The treatment chosen for these patients was based on the National Guidelines and WHO Guidelines for malaria, which is an artesunate Injection is 3 mg/kg administered intravenously at 0 h, 12 h, and 24 h and thereafter, administered once daily for a total duration of 7 days [26]. Except for artesunate + sulfadoxine-pyrimethamine, other artemisinin derivatives are safe and well tolerated by neonates. Eventhough oral artemisinin-based combination therapy is recommended for children weighing less than 5 kg who have uncomplicated malaria or complicated malaria after they can tolerate oral anti-malarial therapy, in this case series we used a full course of IV artesunate instead. Due to their physiological immaturity, the pharmacokinetic and dynamic profiles of anti-malarial drugs may vary among neonates. Slow gastric emptying, villous formation, and intestinal motor activity are not fully developed until week 20 of life and can affect the enteral absorption of most medications [10, 29]. Additionally, the lack of infant formulations of most anti-malarial drugs often necessitates the division of adult tablets, which can lead to inaccurate dosing.
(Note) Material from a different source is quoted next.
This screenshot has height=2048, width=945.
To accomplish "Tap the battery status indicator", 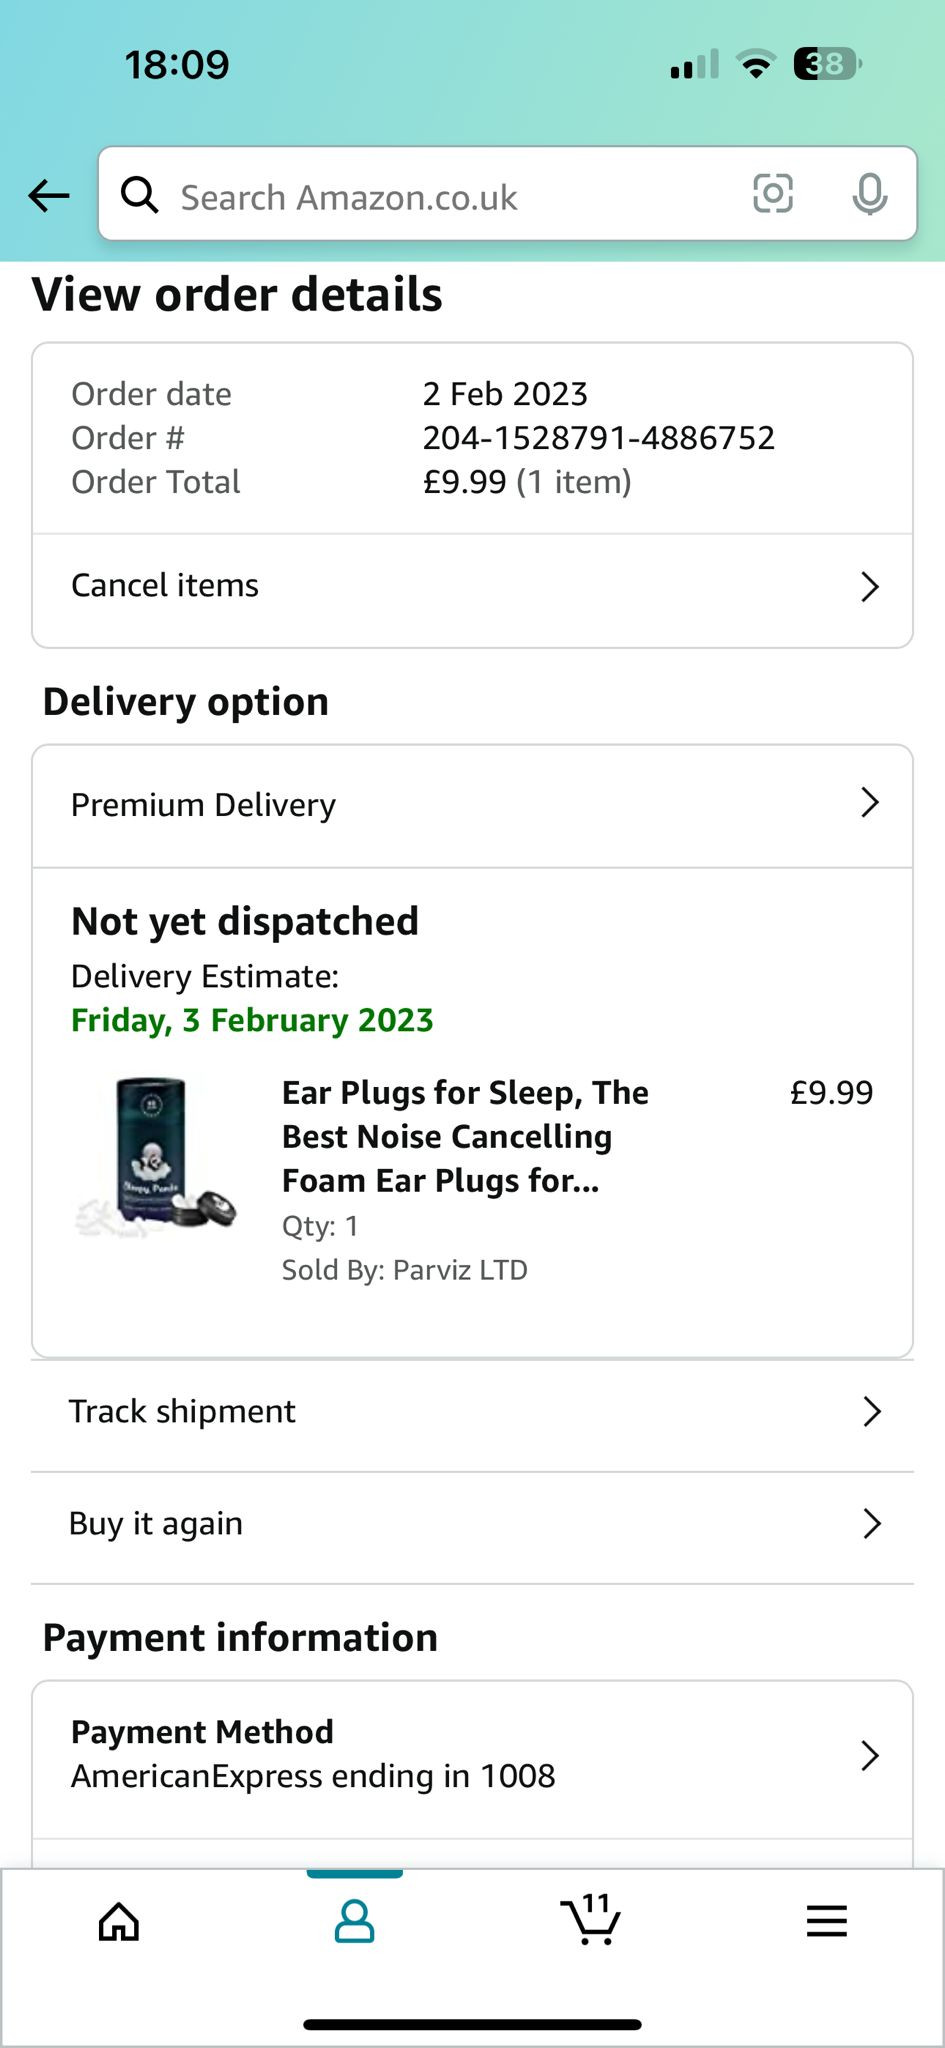I will pyautogui.click(x=826, y=65).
In this case series, the presenting symptoms were resolved within 2–3 days of treatment with the anti-malarial agents. For neonates with severe anaemia, haemoglobin becomes normal after blood transfusion. Due to a lack of packed RBCs at our facility, whole blood was administered instead. The second and third neonates received iron supplements before they were discharged. During the follow-up examination, which was conducted two weeks and at 1 month after discharge, the spleen was not palpable on physical examination for the first patient, and anaemia was corrected for the last two patients.

Conclusion

Neonatal malaria is a life-threatening condition that can present atypically without febrile episodes. In areas where malaria is endemic, every effort must be made to avoid delays in malaria diagnosis in neonates, which may result in complications and death. By adding malaria tests to regular examinations for newborns with any symptoms of malaria or neonatal sepsis, including afebrile presentations, we can help prevent cases of neonatal malaria from being missed.